Le maquis du Limousin, Haute-Vienne, qui fut dirigé par Georges Guingouin, fut l’exemple le plus significatif du développement du Parti dans certaines régions Françaises. Instituteur de 27 ans en 1940, Guingouin sitôt démobilisé réorganisa son ancien rayon communiste, et devint responsable de la Haute-Vienne dans le parti clandestin. Il prit le maquis vers le début de l’année 1941 à une époque où cette pratique n’était pas courante, ni chez les communistes, ni chez aucune mouvance de la Résistance balbutiante. Guingouin fut surnommé le «préfet du maquis» car il parvint à contrôler partiellement certaines zones de son secteur. En 1944, la Haute-Vienne était le département qui comptait le plus grand nombre de résistants armés, soit environ 8.000 hommes. Peu discipliné vis-à-vis de la direction communiste en zone sud représentée par Léon Mauvais, Guingouin reçu la capitulation sans conditions des forces Allemandes occupant Limoges, le 21 août 1944. Promu au grade de lieutenant-colonel FFI, Guingouin fut grièvement blessé dans un accident de voiture en novembre 1944. Par delà le cas particulier du maquis du Limousin, le Parti s’était surtout développé au sud, alors que la direction du Parti était au nord, tiré de l’Histoire du parti communiste Français.

L’engagement des étrangers joua un rôle primordial dans l’histoire du Parti pendant la guerre. De nombreux étrangers immigrés en France avant la guerre pour des raisons politiques ou économiques, étaient communistes. Les différentes sections des MOI, Main d’Œuvre Immigrée, seront regroupées par nationalité et ne dépendaient pas directement du parti Français. Ces groupes MOI particulièrement déterminés dans la lutte contre les Allemands, et contre le régime de Pétain ne leur laissait guère de choix en dehors de la clandestinité et de l’internement.
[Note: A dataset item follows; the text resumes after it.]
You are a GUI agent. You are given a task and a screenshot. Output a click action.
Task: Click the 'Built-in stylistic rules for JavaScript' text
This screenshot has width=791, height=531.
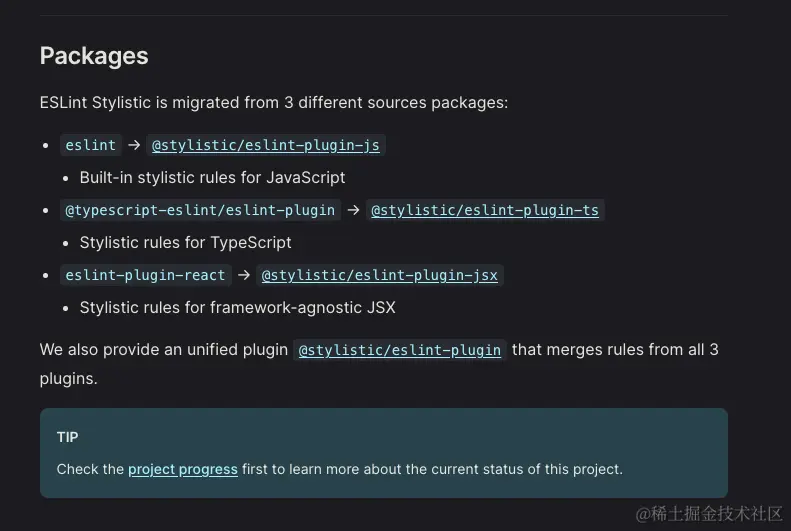pos(212,177)
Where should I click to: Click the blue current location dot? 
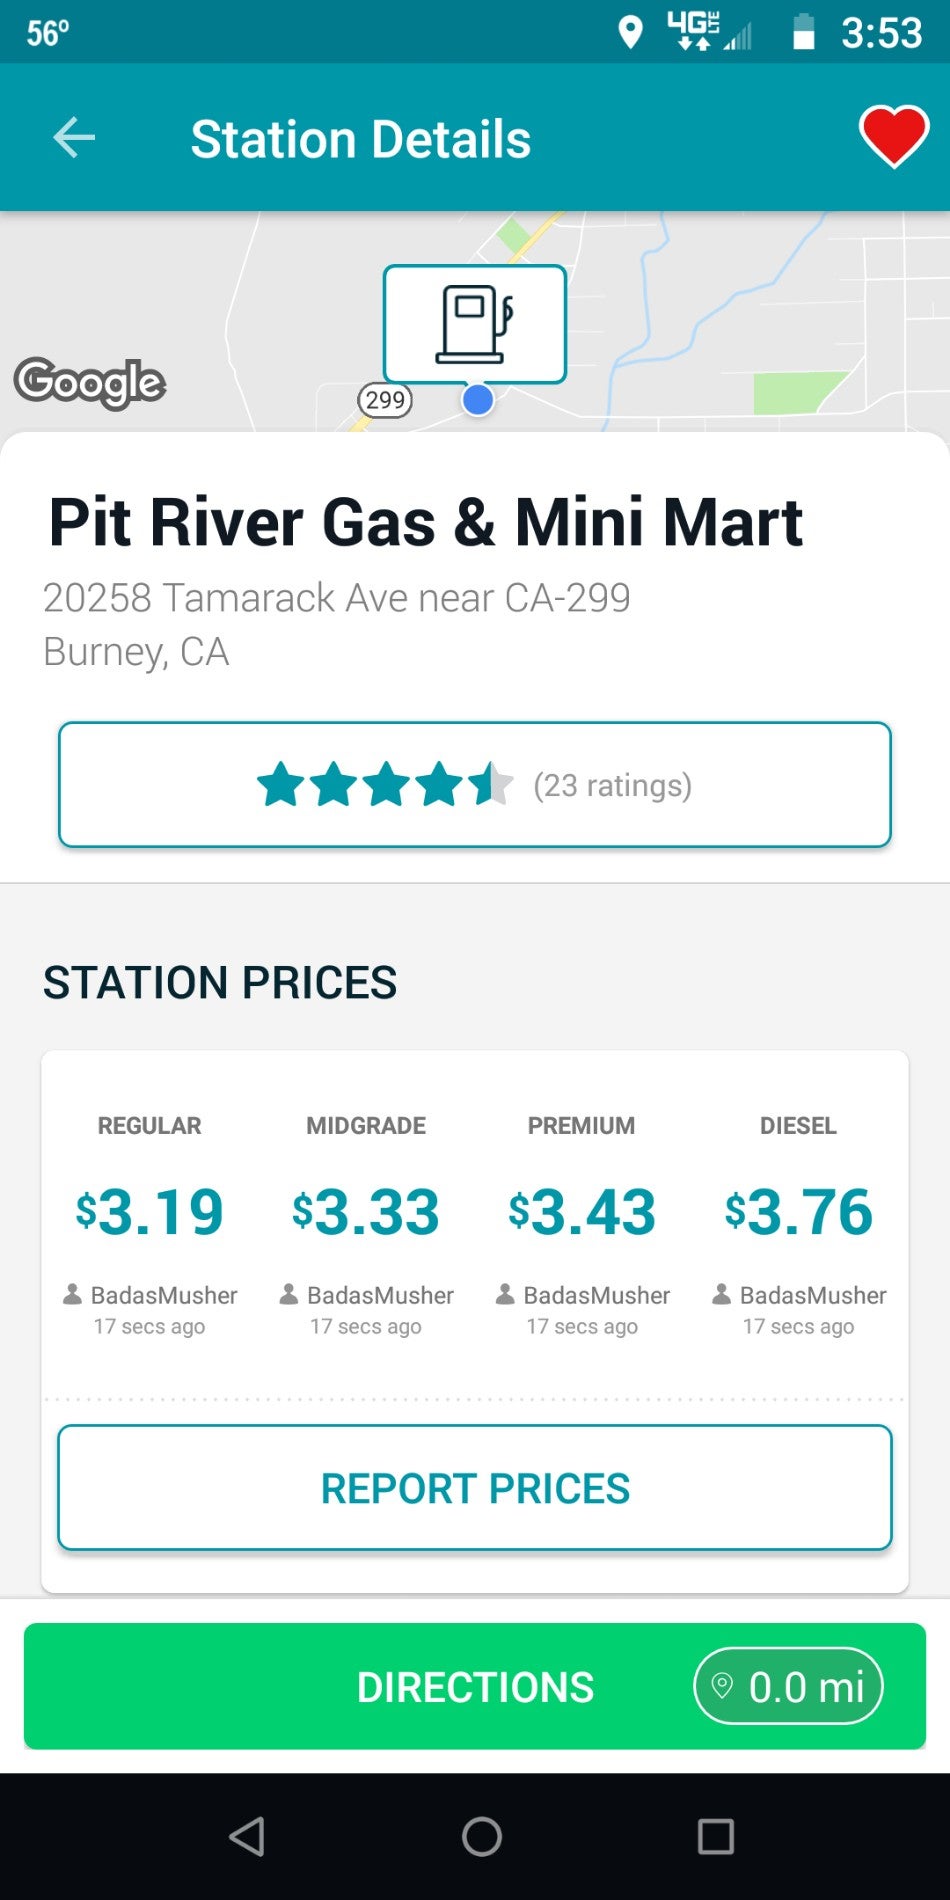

A Paris, Joseph Epstein, alias colonel Gilles fut un responsable des FTP MOI. On lui confia également la responsabilité des combattants FTP de l’ensemble de la région parisienne où la formation de véritables commandos de quinze combattants permettant de réaliser un certain nombre d’actions spectaculaires, qui n’auraient pas été possibles avec les groupes de trois ce qui était la règle dans l’organisation clandestine depuis 1940.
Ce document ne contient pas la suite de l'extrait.